━━━ SELECTED EXTRACT

Of importance to us is the Estimate (same as above) and the Std. Error which quantifies how precise our estimate is. Two standard errors is (roughly) the same as a 95% Confidence Interval. Thus, the slope on this fit is 33.2 new sea otters / year ± 6.18. This is definitely bigger than 0! We can also see that because the p-value (under column Pr(>|t|)) is very very very very small.

We can plot this linear model on our data:

plot(count ~ year, data = SeaOtters)
abline(otter.fit)

Log Transformation

We kind of knew the growth was not linear (otherwise this week’s topic wouldn’t have been called Exponential Growth). But how can we use a linear model to fit an exponential growth function?

With a simple transformation!

\[\log(Y_i) = \alpha + \beta\, X_i + \epsilon_i\]

How does this relate to an exponential growth model?

\[e^{\log(Y_i)} = e^{\alpha + \beta\, X_i + \epsilon_i}\] \[Y_t = N_0 e^{\beta\, X_t + \epsilon_t}\]

We just replaced \(e^\alpha\) with \(N_0\), and \(i\) with \(t\). But \(\beta\) is EXACTLY the growth rate \(r\) (and \(e^\beta = \lambda\)). The \(\epsilon_i\) hanging on the end is a bit of stochasticity.

Anyways, doing this with our linear modeling tools is easy. We just wrap count in a log.

logotter.fit <- lm(log(count) ~ year, data = SeaOtters)
summary(logotter.fit)
## 
## Call:
## lm(formula = log(count) ~ year, data = SeaOtters)

━━━━━━

## EXERCISE AIM
Print the passage of the sea otter growth text from "Of importance to" up to and including "abline(otter.fit)" verbatim. The data that comes next has no connection to the sea otter growth text.

━━━ MATERIAL

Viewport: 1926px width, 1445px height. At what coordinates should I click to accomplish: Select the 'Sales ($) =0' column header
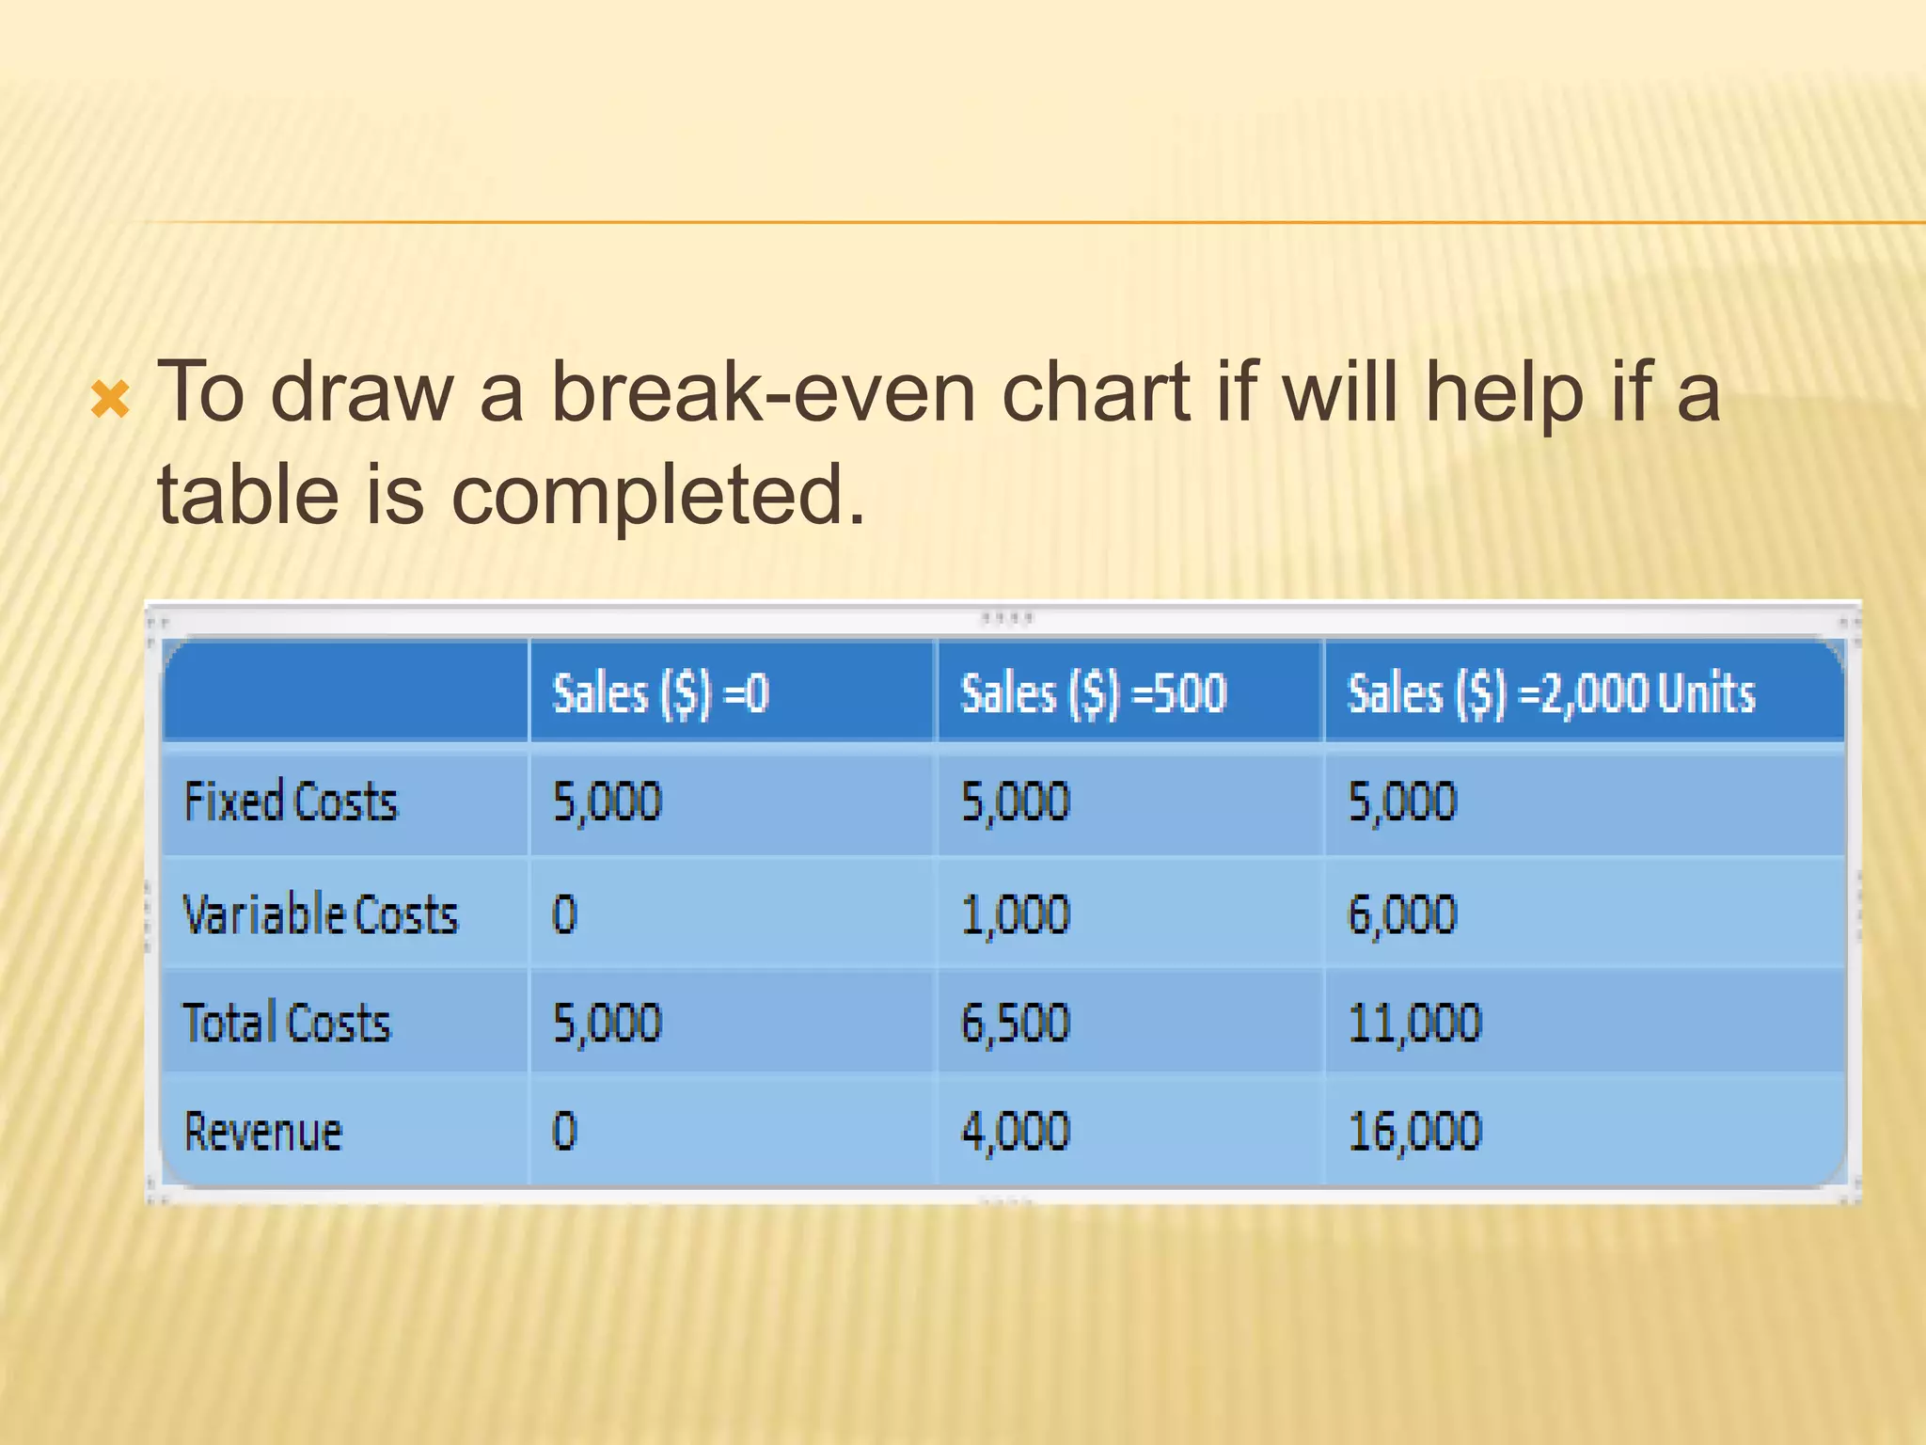(660, 693)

━━━━━━

## THE RESULT
Of importance to us is the Estimate (same as above) and the Std. Error which quantifies how precise our estimate is. Two standard errors is (roughly) the same as a 95% Confidence Interval. Thus, the slope on this fit is 33.2 new sea otters / year ± 6.18. This is definitely bigger than 0! We can also see that because the p-value (under column Pr(>|t|)) is very very very very small.

We can plot this linear model on our data:

plot(count ~ year, data = SeaOtters)
abline(otter.fit)